While the obstacles faced by today’s local broadcasters have changed since my time in the business, government rules for the industry have not. In fact, ownership rules for broadcasters have stayed the same for more than two decades, putting local broadcasters at a disadvantage and preventing the growth of the industry at large. In an industry already struggling to compete with unregulated, digital competitors, opportunity lays further away for minorities who must overcome additional barriers including difficulty accessing capital or managing their first broadcast property. To ensure every American has an opportunity to be served content relevant for all identities, Congress must act to bring our media ownership laws into the 21st century, create policies to incentivize new entrants into the marketplace, and help lift voices of underrepresented individuals by promoting diversity where it matters most: ownership.
That is why, earlier this year, I introduced the Broadcast Diversity in Leadership Act.
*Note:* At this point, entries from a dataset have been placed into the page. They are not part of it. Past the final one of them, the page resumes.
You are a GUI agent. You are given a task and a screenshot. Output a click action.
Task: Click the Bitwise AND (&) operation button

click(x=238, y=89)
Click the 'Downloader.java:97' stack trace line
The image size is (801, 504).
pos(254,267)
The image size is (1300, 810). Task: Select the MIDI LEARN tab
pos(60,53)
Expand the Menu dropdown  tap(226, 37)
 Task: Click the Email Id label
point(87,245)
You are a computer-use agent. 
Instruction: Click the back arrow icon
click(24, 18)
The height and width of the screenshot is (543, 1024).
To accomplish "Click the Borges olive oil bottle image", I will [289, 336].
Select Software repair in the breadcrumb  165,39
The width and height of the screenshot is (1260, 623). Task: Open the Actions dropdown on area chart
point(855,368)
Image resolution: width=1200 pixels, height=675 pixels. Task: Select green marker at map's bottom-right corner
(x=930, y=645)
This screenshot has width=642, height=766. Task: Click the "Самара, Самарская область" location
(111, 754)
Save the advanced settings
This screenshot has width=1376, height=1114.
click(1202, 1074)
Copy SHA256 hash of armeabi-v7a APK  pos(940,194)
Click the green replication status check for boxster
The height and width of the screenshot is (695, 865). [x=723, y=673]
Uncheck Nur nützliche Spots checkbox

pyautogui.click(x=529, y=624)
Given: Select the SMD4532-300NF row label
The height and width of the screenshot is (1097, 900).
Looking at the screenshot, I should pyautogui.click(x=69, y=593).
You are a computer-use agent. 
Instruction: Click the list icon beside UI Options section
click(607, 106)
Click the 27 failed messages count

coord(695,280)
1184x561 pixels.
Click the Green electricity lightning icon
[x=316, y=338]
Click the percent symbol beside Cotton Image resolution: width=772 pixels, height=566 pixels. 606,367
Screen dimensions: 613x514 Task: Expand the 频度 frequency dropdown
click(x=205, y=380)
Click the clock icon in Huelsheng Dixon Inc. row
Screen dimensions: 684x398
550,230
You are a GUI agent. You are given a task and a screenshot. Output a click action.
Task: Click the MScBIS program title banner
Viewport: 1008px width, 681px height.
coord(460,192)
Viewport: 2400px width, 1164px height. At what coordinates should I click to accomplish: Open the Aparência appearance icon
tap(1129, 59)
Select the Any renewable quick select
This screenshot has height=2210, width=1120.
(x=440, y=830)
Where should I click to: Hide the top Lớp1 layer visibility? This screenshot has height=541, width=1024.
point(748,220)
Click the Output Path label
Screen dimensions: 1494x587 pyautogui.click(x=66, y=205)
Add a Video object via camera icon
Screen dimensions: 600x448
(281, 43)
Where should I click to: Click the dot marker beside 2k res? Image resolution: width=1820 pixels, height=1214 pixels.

This bill aims to break down well-understood barriers and support new and diverse voices to join the local broadcast industry by creating a broadcast incubator program. Through the program, an established broadcaster and an aspiring broadcaster could form an incubation relationship, which would provide mentorship and access to capital, as well as establishing mutual goals to ensure success. I am proud to have worked with, and earned the support of, stakeholders that have been advocating for such a program for nearly three decades: the National Association of Black Owned Broadcasters; the Multicultural Media, Telecom and Internet Council; and the National Association of Broadcasters. While there is certainly more work to be done, this program would be an important step in the right direction to promote a diverse array of voices in the broadcast media industry. This is an opportunity that should not be missed, and we cannot allow partisan politics and philosophical purity to stand in the way of real, commonsense progress that would enable more minorities to own broadcast stations that provide Americans access to the fair, relevant and diverse content they deserve.
Now more than ever we must work together to create equal opportunity for Americans of all backgrounds. We can start by working together with all stakeholders on appropriate measures to safeguard the integrity of an incubator program intended to break down these barriers and level the playing field. Congress should stop talking and start acting by sending this bill to the president’s desk this year.
Walden represents Oregon’s 2nd District and is ranking member of the House Energy and Commerce Committee.